WHAT TO DO:
Can you format all the lines below as a Markdown table with the columns Row and Line, numbering each row and skipping blank lines?

INPUT:
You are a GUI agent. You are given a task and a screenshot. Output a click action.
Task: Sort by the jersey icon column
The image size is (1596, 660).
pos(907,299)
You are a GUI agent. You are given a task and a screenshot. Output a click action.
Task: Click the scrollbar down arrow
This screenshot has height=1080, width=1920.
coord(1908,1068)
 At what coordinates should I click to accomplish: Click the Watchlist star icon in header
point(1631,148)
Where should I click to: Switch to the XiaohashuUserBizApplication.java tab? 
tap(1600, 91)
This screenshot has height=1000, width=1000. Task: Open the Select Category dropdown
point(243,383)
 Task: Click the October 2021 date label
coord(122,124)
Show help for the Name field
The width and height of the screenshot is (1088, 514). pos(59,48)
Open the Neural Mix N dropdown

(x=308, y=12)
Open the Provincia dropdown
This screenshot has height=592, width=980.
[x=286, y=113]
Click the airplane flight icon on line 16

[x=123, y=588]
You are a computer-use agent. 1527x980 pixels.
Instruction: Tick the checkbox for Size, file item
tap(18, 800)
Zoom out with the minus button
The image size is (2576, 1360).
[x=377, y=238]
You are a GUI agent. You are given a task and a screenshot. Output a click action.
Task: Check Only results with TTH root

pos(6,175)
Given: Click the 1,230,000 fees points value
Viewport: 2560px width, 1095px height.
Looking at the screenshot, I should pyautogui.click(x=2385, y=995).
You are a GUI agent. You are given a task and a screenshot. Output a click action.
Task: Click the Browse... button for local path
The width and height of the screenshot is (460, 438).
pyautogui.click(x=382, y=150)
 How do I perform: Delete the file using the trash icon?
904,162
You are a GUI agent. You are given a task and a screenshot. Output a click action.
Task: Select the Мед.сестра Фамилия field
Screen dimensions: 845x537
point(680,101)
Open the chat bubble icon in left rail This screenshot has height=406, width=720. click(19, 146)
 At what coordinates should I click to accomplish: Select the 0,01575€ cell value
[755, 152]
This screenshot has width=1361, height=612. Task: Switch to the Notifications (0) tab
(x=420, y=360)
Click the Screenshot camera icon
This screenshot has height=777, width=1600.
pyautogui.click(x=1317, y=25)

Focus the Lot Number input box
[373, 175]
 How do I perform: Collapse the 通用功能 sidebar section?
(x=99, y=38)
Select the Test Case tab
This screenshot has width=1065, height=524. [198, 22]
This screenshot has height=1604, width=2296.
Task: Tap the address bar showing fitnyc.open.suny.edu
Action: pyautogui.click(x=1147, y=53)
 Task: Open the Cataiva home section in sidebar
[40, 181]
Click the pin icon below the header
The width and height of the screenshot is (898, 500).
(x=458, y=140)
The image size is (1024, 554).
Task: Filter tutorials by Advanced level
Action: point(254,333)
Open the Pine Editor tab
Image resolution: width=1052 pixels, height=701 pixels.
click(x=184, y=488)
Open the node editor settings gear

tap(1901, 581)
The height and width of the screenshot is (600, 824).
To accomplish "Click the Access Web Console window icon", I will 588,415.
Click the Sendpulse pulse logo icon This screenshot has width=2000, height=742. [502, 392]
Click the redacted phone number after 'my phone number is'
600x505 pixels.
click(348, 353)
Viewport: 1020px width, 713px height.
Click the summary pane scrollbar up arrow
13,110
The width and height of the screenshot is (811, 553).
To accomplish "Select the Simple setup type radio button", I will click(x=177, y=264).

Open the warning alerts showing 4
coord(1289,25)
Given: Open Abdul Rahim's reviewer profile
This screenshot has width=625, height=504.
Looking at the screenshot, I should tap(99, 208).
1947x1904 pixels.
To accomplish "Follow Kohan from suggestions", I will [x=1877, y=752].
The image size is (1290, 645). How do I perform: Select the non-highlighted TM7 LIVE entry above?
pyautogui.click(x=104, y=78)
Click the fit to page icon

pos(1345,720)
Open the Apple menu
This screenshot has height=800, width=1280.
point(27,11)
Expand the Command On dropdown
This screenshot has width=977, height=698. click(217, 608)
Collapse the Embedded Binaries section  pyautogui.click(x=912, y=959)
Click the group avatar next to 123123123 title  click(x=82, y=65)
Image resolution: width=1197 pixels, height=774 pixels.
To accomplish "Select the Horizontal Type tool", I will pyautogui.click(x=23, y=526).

SOLUTION FOR THIS PROBLEM:
| Row | Line |
|---|---|
| 1 | You are a GUI agent. You are given a task and a screenshot. Output a click action. |
| 2 | Task: Sort by the jersey icon column |
| 3 | The image size is (1596, 660). |
| 4 | pos(907,299) |
| 5 | You are a GUI agent. You are given a task and a screenshot. Output a click action. |
| 6 | Task: Click the scrollbar down arrow |
| 7 | This screenshot has height=1080, width=1920. |
| 8 | coord(1908,1068) |
| 9 |  At what coordinates should I click to accomplish: Click the Watchlist star icon in header |
| 10 | point(1631,148) |
| 11 | Where should I click to: Switch to the XiaohashuUserBizApplication.java tab?  |
| 12 | tap(1600, 91) |
| 13 | This screenshot has height=1000, width=1000. Task: Open the Select Category dropdown |
| 14 | point(243,383) |
| 15 |  Task: Click the October 2021 date label |
| 16 | coord(122,124) |
| 17 | Show help for the Name field |
| 18 | The width and height of the screenshot is (1088, 514). pos(59,48) |
| 19 | Open the Neural Mix N dropdown |
| 20 | (x=308, y=12) |
| 21 | Open the Provincia dropdown |
| 22 | This screenshot has height=592, width=980. |
| 23 | [x=286, y=113] |
| 24 | Click the airplane flight icon on line 16 |
| 25 | [x=123, y=588] |
| 26 | You are a computer-use agent. 1527x980 pixels. |
| 27 | Instruction: Tick the checkbox for Size, file item |
| 28 | tap(18, 800) |
| 29 | Zoom out with the minus button |
| 30 | The image size is (2576, 1360). |
| 31 | [x=377, y=238] |
| 32 | You are a GUI agent. You are given a task and a screenshot. Output a click action. |
| 33 | Task: Check Only results with TTH root |
| 34 | pos(6,175) |
| 35 | Given: Click the 1,230,000 fees points value |
| 36 | Viewport: 2560px width, 1095px height. |
| 37 | Looking at the screenshot, I should pyautogui.click(x=2385, y=995). |
| 38 | You are a GUI agent. You are given a task and a screenshot. Output a click action. |
| 39 | Task: Click the Browse... button for local path |
| 40 | The width and height of the screenshot is (460, 438). |
| 41 | pyautogui.click(x=382, y=150) |
| 42 |  How do I perform: Delete the file using the trash icon? |
| 43 | 904,162 |
| 44 | You are a GUI agent. You are given a task and a screenshot. Output a click action. |
| 45 | Task: Select the Мед.сестра Фамилия field |
| 46 | Screen dimensions: 845x537 |
| 47 | point(680,101) |
| 48 | Open the chat bubble icon in left rail This screenshot has height=406, width=720. click(19, 146) |
| 49 |  At what coordinates should I click to accomplish: Select the 0,01575€ cell value |
| 50 | [755, 152] |
| 51 | This screenshot has width=1361, height=612. Task: Switch to the Notifications (0) tab |
| 52 | (x=420, y=360) |
| 53 | Click the Screenshot camera icon |
| 54 | This screenshot has height=777, width=1600. |
| 55 | pyautogui.click(x=1317, y=25) |
| 56 | Focus the Lot Number input box |
| 57 | [373, 175] |
| 58 |  How do I perform: Collapse the 通用功能 sidebar section? |
| 59 | (x=99, y=38) |
| 60 | Select the Test Case tab |
| 61 | This screenshot has width=1065, height=524. [198, 22] |
| 62 | This screenshot has height=1604, width=2296. |
| 63 | Task: Tap the address bar showing fitnyc.open.suny.edu |
| 64 | Action: pyautogui.click(x=1147, y=53) |
| 65 |  Task: Open the Cataiva home section in sidebar |
| 66 | [40, 181] |
| 67 | Click the pin icon below the header |
| 68 | The width and height of the screenshot is (898, 500). |
| 69 | (x=458, y=140) |
| 70 | The image size is (1024, 554). |
| 71 | Task: Filter tutorials by Advanced level |
| 72 | Action: point(254,333) |
| 73 | Open the Pine Editor tab |
| 74 | Image resolution: width=1052 pixels, height=701 pixels. |
| 75 | click(x=184, y=488) |
| 76 | Open the node editor settings gear |
| 77 | tap(1901, 581) |
| 78 | The height and width of the screenshot is (600, 824). |
| 79 | To accomplish "Click the Access Web Console window icon", I will 588,415. |
| 80 | Click the Sendpulse pulse logo icon This screenshot has width=2000, height=742. [502, 392] |
| 81 | Click the redacted phone number after 'my phone number is' |
| 82 | 600x505 pixels. |
| 83 | click(348, 353) |
| 84 | Viewport: 1020px width, 713px height. |
| 85 | Click the summary pane scrollbar up arrow |
| 86 | 13,110 |
| 87 | The width and height of the screenshot is (811, 553). |
| 88 | To accomplish "Select the Simple setup type radio button", I will click(x=177, y=264). |
| 89 | Open the warning alerts showing 4 |
| 90 | coord(1289,25) |
| 91 | Given: Open Abdul Rahim's reviewer profile |
| 92 | This screenshot has width=625, height=504. |
| 93 | Looking at the screenshot, I should tap(99, 208). |
| 94 | 1947x1904 pixels. |
| 95 | To accomplish "Follow Kohan from suggestions", I will [x=1877, y=752]. |
| 96 | The image size is (1290, 645). How do I perform: Select the non-highlighted TM7 LIVE entry above? |
| 97 | pyautogui.click(x=104, y=78) |
| 98 | Click the fit to page icon |
| 99 | pos(1345,720) |
| 100 | Open the Apple menu |
| 101 | This screenshot has height=800, width=1280. |
| 102 | point(27,11) |
| 103 | Expand the Command On dropdown |
| 104 | This screenshot has width=977, height=698. click(217, 608) |
| 105 | Collapse the Embedded Binaries section  pyautogui.click(x=912, y=959) |
| 106 | Click the group avatar next to 123123123 title  click(x=82, y=65) |
| 107 | Image resolution: width=1197 pixels, height=774 pixels. |
| 108 | To accomplish "Select the Horizontal Type tool", I will pyautogui.click(x=23, y=526). |